** Exercise **
Which lines run from the one containing "The height and width of the screenshot is (864, 1218)." to the end of the listing? Copy them out exactly, leaving out the rest.
-- Data listing follows --
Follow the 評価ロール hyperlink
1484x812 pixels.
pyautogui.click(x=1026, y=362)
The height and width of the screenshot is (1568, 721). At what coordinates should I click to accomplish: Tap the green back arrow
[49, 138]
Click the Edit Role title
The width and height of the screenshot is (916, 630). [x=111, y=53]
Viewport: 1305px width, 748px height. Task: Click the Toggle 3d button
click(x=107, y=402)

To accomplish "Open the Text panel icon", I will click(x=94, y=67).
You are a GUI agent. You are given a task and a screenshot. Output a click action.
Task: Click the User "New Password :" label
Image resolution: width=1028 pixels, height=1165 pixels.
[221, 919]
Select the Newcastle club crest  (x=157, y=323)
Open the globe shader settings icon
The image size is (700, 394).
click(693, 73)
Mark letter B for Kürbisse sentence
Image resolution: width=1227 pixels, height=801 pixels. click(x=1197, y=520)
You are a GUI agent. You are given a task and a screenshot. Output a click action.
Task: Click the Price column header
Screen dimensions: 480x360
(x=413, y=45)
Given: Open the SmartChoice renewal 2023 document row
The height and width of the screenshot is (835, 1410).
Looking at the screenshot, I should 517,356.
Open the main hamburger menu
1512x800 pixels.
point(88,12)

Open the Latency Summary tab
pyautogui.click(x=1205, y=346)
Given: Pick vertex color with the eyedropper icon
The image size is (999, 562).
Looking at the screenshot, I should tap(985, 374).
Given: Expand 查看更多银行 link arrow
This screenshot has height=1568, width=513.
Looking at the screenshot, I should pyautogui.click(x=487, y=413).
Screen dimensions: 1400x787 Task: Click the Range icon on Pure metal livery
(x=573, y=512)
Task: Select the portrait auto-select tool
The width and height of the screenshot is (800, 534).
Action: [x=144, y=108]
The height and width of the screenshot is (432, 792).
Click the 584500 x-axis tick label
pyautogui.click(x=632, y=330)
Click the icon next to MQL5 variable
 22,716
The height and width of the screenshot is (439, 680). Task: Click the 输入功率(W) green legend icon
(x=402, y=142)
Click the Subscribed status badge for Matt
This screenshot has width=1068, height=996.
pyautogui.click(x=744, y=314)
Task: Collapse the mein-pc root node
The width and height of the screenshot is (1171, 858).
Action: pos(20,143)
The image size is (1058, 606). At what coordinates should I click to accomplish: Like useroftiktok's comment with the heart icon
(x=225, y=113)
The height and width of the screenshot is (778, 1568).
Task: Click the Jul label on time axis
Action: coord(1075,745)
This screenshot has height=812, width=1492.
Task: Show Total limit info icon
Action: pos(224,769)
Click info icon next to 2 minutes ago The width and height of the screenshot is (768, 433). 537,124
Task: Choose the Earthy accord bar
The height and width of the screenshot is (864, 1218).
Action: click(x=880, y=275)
-- Data listing concluded --
** Solution for this task **
The height and width of the screenshot is (864, 1218).
Action: click(x=880, y=275)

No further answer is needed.